*** Listed entries ***

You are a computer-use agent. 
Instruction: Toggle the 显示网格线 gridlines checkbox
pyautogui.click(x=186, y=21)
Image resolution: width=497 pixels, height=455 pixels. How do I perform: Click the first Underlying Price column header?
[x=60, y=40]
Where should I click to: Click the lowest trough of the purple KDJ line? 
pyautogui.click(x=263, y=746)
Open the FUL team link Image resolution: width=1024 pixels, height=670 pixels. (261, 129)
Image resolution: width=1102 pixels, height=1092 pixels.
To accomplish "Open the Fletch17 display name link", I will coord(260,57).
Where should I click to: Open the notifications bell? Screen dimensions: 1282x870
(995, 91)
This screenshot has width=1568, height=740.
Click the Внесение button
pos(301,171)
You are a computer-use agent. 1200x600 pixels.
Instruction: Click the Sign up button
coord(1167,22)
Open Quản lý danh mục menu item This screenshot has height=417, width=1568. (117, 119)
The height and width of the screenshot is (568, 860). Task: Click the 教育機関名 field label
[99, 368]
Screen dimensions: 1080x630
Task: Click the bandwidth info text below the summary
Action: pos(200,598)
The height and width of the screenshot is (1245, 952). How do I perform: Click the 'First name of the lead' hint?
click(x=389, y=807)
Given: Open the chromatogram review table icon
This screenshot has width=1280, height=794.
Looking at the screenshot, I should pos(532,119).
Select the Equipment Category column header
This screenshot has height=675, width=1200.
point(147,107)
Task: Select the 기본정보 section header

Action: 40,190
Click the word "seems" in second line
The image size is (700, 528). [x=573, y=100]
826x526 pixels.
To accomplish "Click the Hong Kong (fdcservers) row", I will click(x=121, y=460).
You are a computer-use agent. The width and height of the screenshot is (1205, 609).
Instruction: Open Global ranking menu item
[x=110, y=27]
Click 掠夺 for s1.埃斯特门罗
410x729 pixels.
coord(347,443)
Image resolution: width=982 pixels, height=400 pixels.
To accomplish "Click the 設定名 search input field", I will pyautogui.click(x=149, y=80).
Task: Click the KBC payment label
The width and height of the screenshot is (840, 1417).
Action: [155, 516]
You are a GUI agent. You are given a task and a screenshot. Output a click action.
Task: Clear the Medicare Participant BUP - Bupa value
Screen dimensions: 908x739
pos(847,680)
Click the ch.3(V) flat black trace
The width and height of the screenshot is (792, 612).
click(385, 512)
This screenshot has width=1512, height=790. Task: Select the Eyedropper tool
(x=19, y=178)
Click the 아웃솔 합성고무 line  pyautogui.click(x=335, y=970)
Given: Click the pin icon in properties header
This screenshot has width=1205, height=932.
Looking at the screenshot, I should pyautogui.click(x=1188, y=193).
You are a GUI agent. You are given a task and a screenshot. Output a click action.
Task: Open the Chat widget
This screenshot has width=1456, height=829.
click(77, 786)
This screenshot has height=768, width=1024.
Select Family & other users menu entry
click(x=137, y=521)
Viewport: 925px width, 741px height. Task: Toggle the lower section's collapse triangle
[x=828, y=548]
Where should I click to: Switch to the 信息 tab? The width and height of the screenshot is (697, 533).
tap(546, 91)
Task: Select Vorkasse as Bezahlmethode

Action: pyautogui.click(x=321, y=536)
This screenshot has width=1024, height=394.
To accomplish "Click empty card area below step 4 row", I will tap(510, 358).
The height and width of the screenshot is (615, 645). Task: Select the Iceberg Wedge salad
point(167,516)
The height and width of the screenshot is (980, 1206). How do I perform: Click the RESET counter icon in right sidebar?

*** End of Listed entries ***

What the task requires :: Of all the entries above, how many lines contain "agent"? Give the number alone.

Answer to this task :: 5